Ignoring the skeptics, as well as avoiding distractions and saying "no" to all but the best opportunities, enabled Cohen to focus on the things most critical to Chewy's success: competitive prices, compelling products, fast shipping, and personalized customer service.
The former Chewy chief credited his dad, who ran a glassware-importing business, with giving him the courage of his convictions.
Cohen's father taught him to trust his instincts, treated him like an adult from an early age, solicited and listened to his opinions, and demonstrated what it meant to deeply understand a business.
"I learned how to build my company by watching him build his," Cohen said.
Going all in
After selling Chewy, Cohen plowed the bulk of his windfall into Apple and Wells Fargo, flouting traditional investment advice about the need for a diversified portfolio.
Cohen felt comfortable with his decision partly because he bought his first Apple share at age 15, making it one of the first stocks he ever owned. The technology titan's ecosystem of hardware, software, and services — which makes it a headache for users to switch to rival products — was a key attraction, he said.
Apple's offerings have become even more integral to people's lives during the pandemic, Cohen argued. People increasingly rely on their iPhones, iPads, MacBooks, and apps to keep in touch with friends and family, work from home, conduct daily tasks such as shopping and banking, and entertain themselves.

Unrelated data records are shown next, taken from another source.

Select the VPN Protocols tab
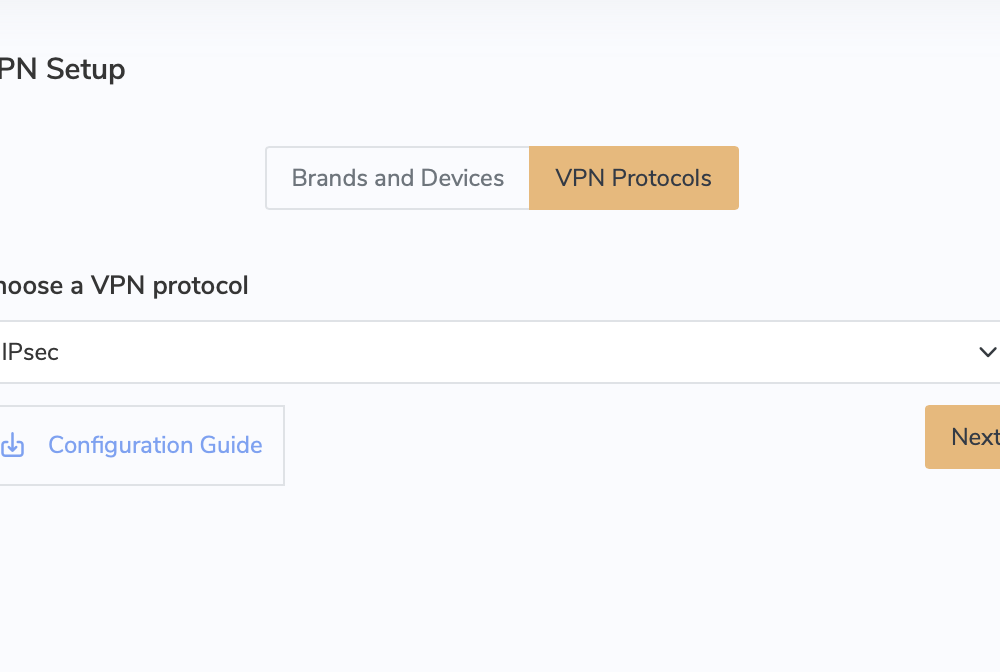This screenshot has height=672, width=1000. (633, 177)
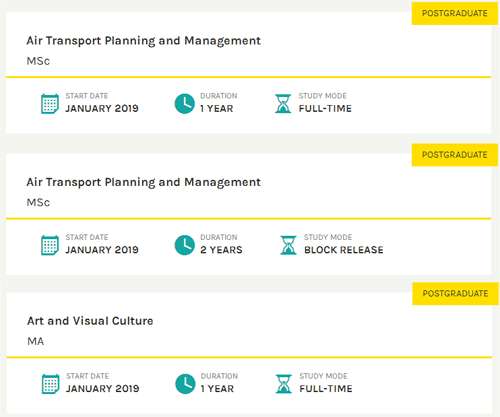Click January 2019 start date in Art and Visual Culture card
The width and height of the screenshot is (500, 417).
pyautogui.click(x=103, y=389)
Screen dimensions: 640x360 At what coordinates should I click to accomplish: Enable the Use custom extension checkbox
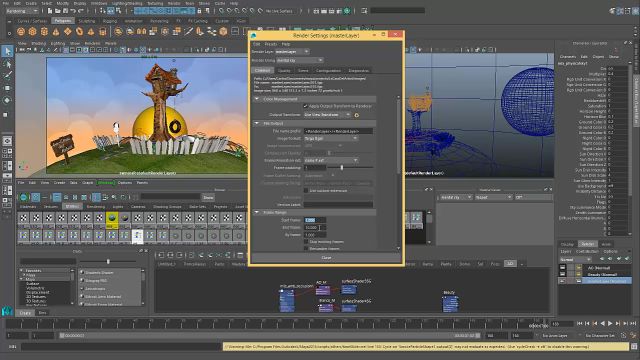point(306,191)
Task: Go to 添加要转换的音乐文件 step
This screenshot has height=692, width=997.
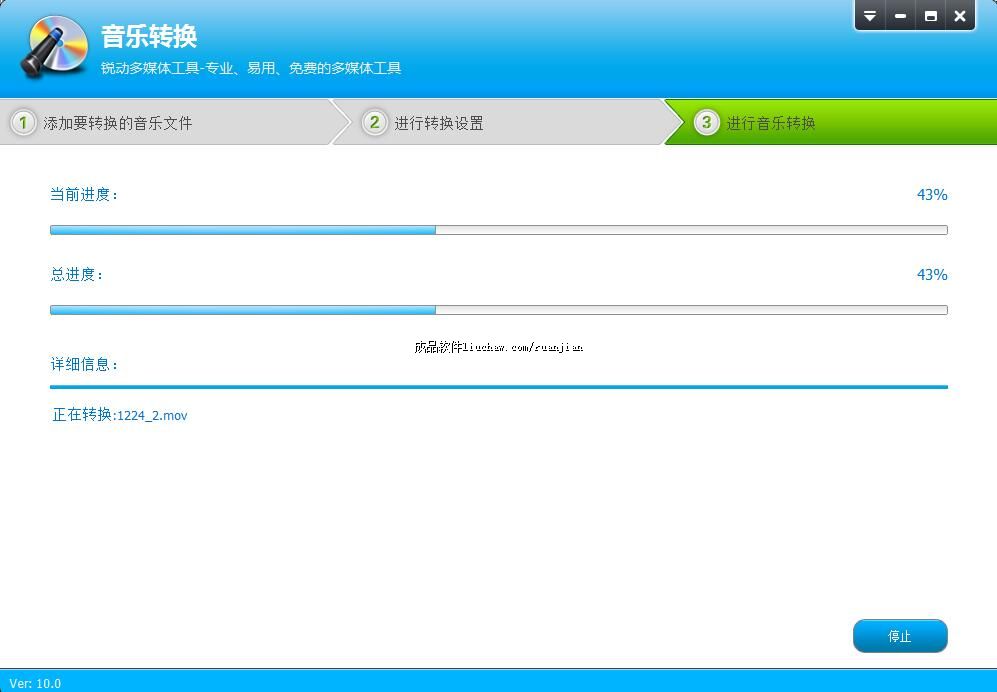Action: coord(117,124)
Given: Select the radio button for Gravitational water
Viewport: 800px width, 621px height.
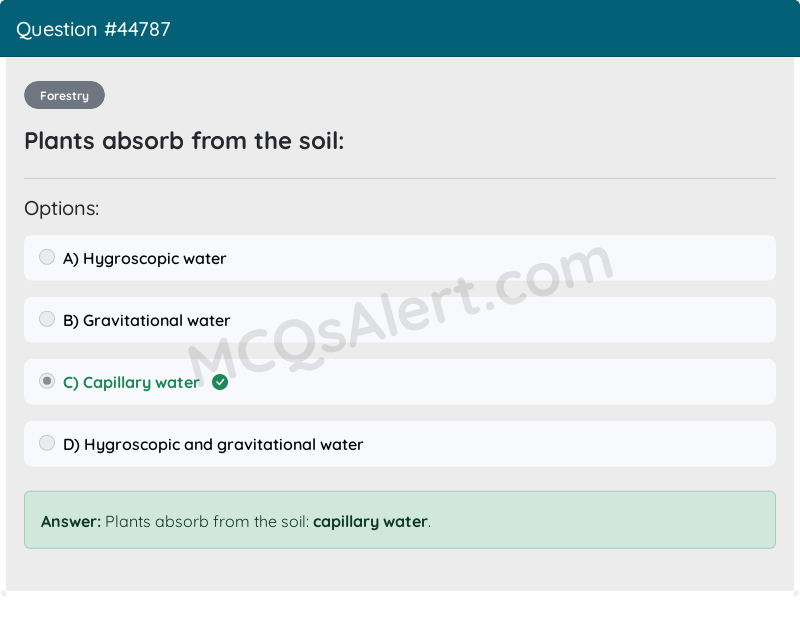Looking at the screenshot, I should [47, 319].
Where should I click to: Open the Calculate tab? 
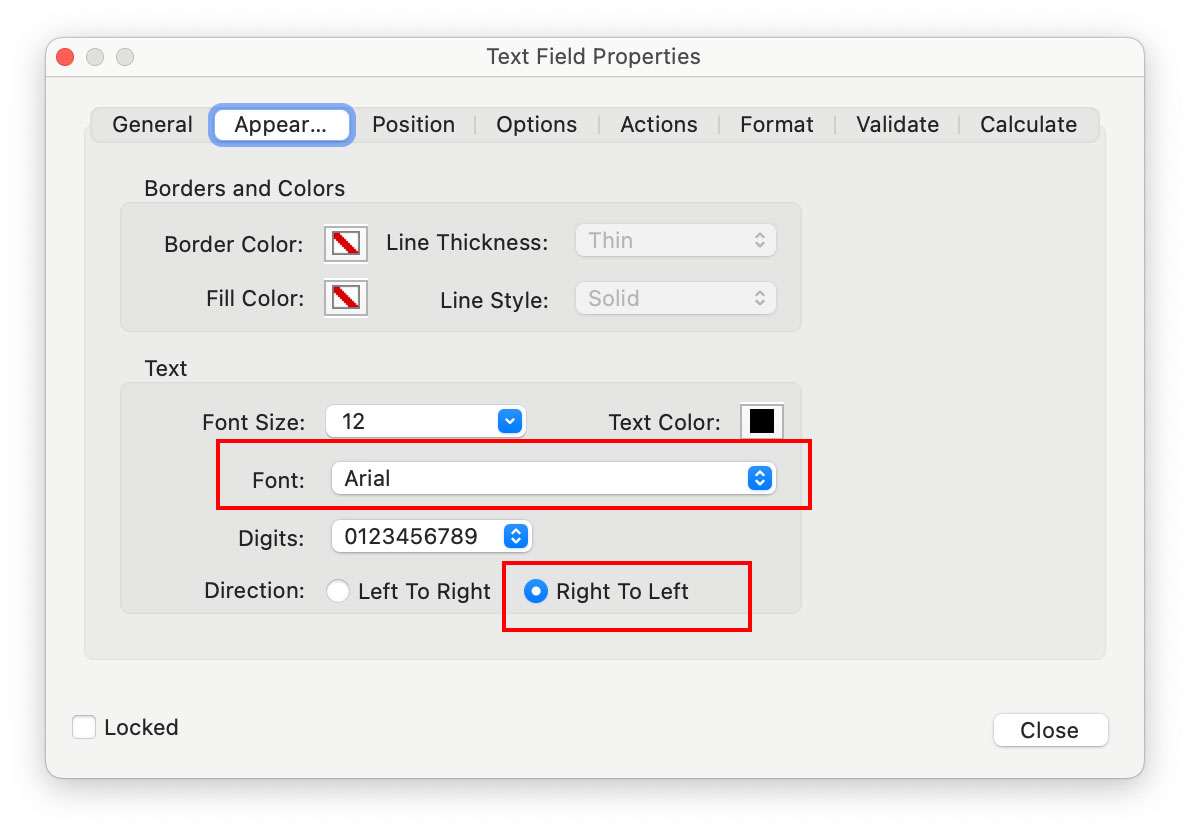click(1027, 124)
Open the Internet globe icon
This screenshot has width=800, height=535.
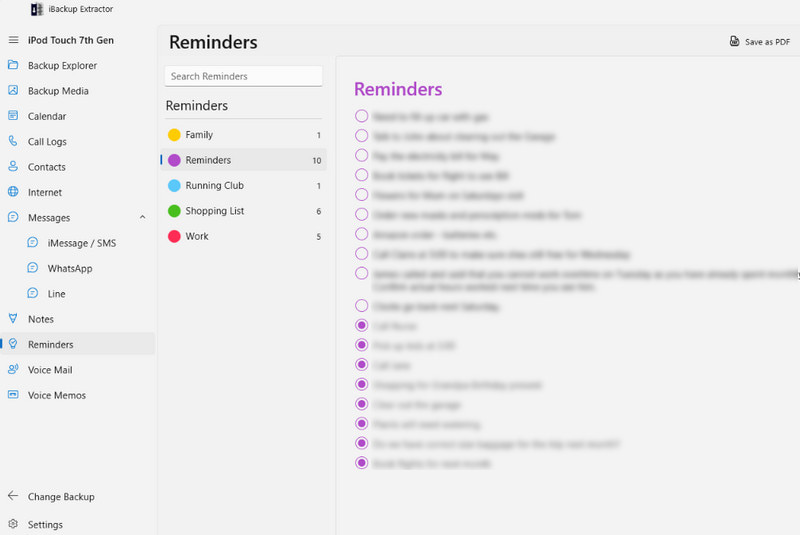pyautogui.click(x=13, y=192)
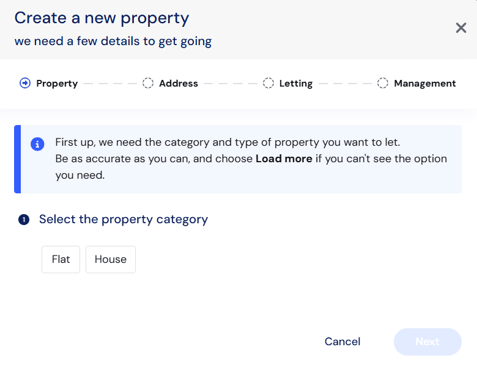Select the Flat property category
This screenshot has width=477, height=369.
pos(61,259)
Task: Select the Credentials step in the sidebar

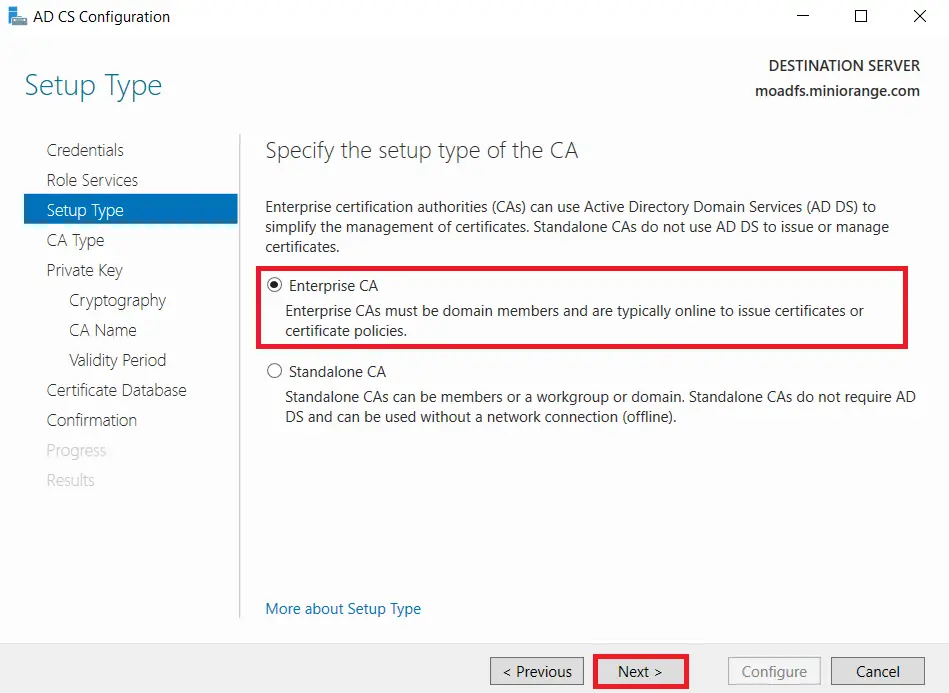Action: pyautogui.click(x=85, y=150)
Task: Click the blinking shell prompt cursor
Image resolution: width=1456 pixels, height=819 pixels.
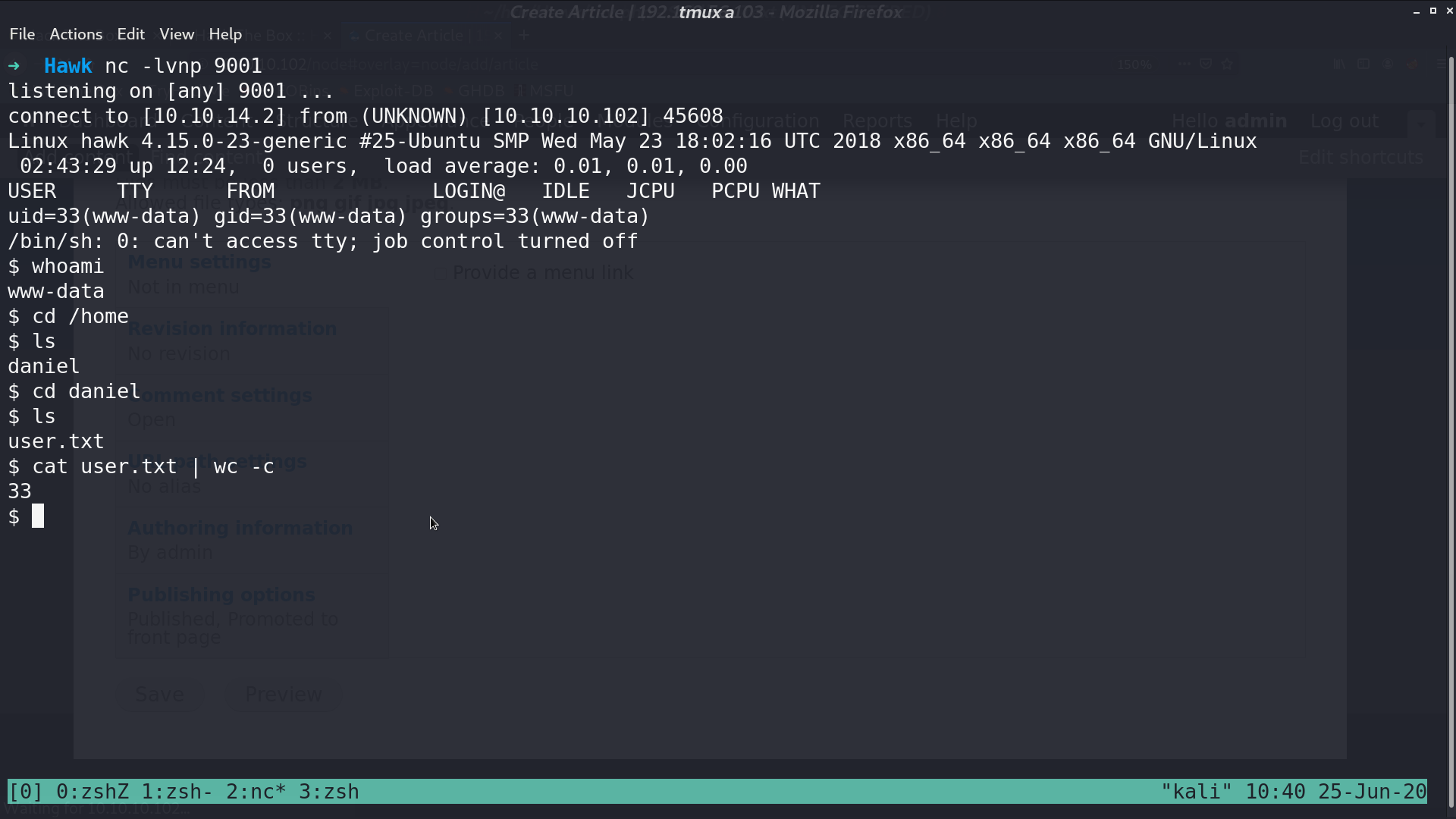Action: (38, 516)
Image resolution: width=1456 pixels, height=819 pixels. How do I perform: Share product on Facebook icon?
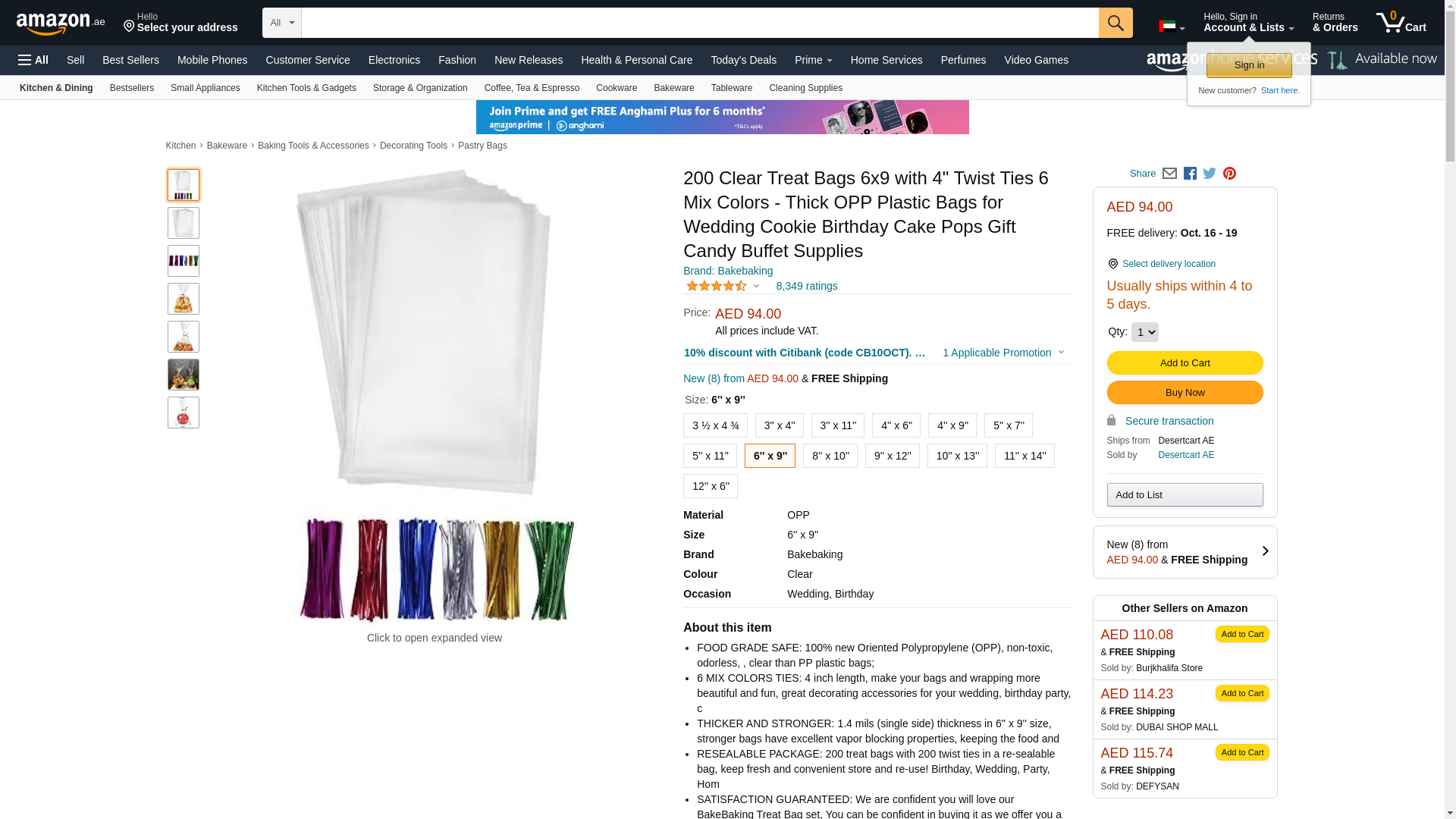tap(1190, 174)
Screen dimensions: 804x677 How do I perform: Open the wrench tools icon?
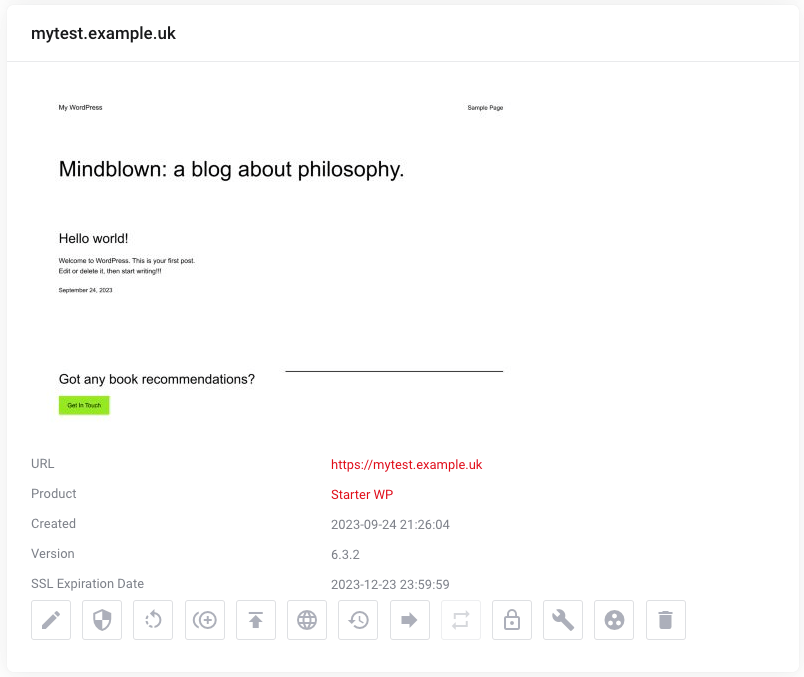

"The strongest business in the world," Cohen proclaimed, echoing Buffett's comment in February that Apple is "probably the best business I know."
Cohen also brushed off concerns about Apple's valuation, arguing that it's relatively cheap when rock-bottom interest rates mean bonds are yielding close to zero.
Cohen declined to comment on his Wells Fargo and GameStop investments.
Betting like Buffett
Cohen's emphasis on focus, independent thought, and investing with conviction aren't the only strategies he shares with Buffett.
The Chewy cofounder cited 'disciplined capital allocation," or spending money strategically and responsibly, as a key driver of his company's success. Buffett specializes in taking the cash flowing into Berkshire from its scores of subsidiaries, and redeploying it where it's needed most.
Cohen focused on selling pet food at Chewy, because he recognized that customers would slash every expense they could before cutting back on feeding their pets, resulting in a "sticky" customer base.
Consumables offered slimmer profit margins than toys or accessories, but the lifetime value of their buyers relative to the cost of acquiring them meant they generated higher returns in the long haul, he added.
Buffett famously favors companies that sell essential or staple products and services to a dedicated customer base. For example, Berkshire counts American Express, Visa, Mastercard, Coca-Cola, Procter & Gamble, and Kraft Heinz among the roughly 45 stocks in its portfolio.
Cohen and Buffett also have investments in common. Apple is by far the most valuable holding in Berkshire's portfolio, and the conglomerate owned $3.3 billion worth of Wells Fargo stock at the last count.
Finally, Cohen practices Buffett's advice to "be greedy when others are fearful."
"Value doesn't move but stock prices do, creating an opportunity if you have the right temperament to buy stuff on sale," he said.